A solution designed to extract, transform and load Chicago crime data from an RDS instance to other services in AWS.

Overview

Crime data- Batch Processing:

RDBMS Data Extraction Implementation

This project is intended to implement a solution designed to extract, transform and load Chicago crime data from an RDS instance to other services in AWS.

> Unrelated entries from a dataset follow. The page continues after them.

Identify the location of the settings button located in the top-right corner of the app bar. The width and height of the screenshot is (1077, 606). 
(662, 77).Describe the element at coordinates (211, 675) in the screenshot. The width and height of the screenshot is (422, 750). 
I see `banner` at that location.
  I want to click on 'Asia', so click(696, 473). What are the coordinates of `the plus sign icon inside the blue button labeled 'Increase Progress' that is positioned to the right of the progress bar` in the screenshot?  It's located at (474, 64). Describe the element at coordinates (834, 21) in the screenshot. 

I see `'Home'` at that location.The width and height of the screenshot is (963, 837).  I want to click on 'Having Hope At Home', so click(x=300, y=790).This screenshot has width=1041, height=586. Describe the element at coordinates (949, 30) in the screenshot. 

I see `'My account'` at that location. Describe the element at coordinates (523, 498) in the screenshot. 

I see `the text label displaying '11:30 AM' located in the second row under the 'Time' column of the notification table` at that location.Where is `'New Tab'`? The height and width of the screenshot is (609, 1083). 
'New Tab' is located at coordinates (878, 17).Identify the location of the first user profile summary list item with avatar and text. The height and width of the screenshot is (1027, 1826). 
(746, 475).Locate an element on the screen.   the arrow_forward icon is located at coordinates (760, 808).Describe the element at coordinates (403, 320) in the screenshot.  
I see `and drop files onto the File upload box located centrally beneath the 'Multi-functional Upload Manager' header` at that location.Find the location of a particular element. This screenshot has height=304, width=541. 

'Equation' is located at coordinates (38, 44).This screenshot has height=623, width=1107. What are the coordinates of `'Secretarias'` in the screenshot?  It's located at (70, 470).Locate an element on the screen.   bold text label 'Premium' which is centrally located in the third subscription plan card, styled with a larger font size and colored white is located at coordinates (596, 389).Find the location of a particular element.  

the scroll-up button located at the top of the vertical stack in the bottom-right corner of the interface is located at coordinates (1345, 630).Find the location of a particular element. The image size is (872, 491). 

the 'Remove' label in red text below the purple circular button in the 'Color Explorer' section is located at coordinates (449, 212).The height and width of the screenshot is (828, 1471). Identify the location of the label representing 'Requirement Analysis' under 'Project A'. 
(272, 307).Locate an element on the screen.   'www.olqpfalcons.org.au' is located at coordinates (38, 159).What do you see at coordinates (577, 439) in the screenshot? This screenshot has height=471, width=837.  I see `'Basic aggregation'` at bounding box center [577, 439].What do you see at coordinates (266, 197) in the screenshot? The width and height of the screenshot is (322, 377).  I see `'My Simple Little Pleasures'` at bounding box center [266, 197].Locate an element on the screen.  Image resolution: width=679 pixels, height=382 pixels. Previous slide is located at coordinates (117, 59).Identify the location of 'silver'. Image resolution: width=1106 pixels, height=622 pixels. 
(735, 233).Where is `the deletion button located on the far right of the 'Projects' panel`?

  • There is an airflow dag script, 2 pyspark application scripts, and a bootstrap actions script in this project which are explained below.

Deployment

Preparation:

  • An AWS RDS MySQL instance is created to store the batch of data.
    • An EC2 instance is created to communicate with the RDS instance.
    • The data is loaded onto the EC2 instance.
    • The database and table are created on the RDS instance with the help of the above created EC2 instance. The data is loaded in the table created above.
    • The create&Load.sql file contains the code for the above table data preparation step.
    • A secret on the Secrets Manager console is stored to communicate with the RDS instance secretly. Also, password rotation after 30 days has been configured for security purposes.
  • The following dag loads the data created from the above step into the AWS environment.

Implementation:

  • The airflow dag is put in the s3://yavula-da-capstone/dag/ location in the S3 bucket. An environment is created on the Amazon Managed Workflows for Apache Airflow(MWAA) console in a specific VPC.
  • The dag is scheduled to run on a daily basis along with SLA monitoring to trigger an alarm if the tasks take more than 36 minutes to finish the whole ETL process.
  • It usually takes 32-34 minutes to finish the dag processes. But if it takes, more than that, it means that something has interrupted the dag from finishing its process and we can check the logs accordingly.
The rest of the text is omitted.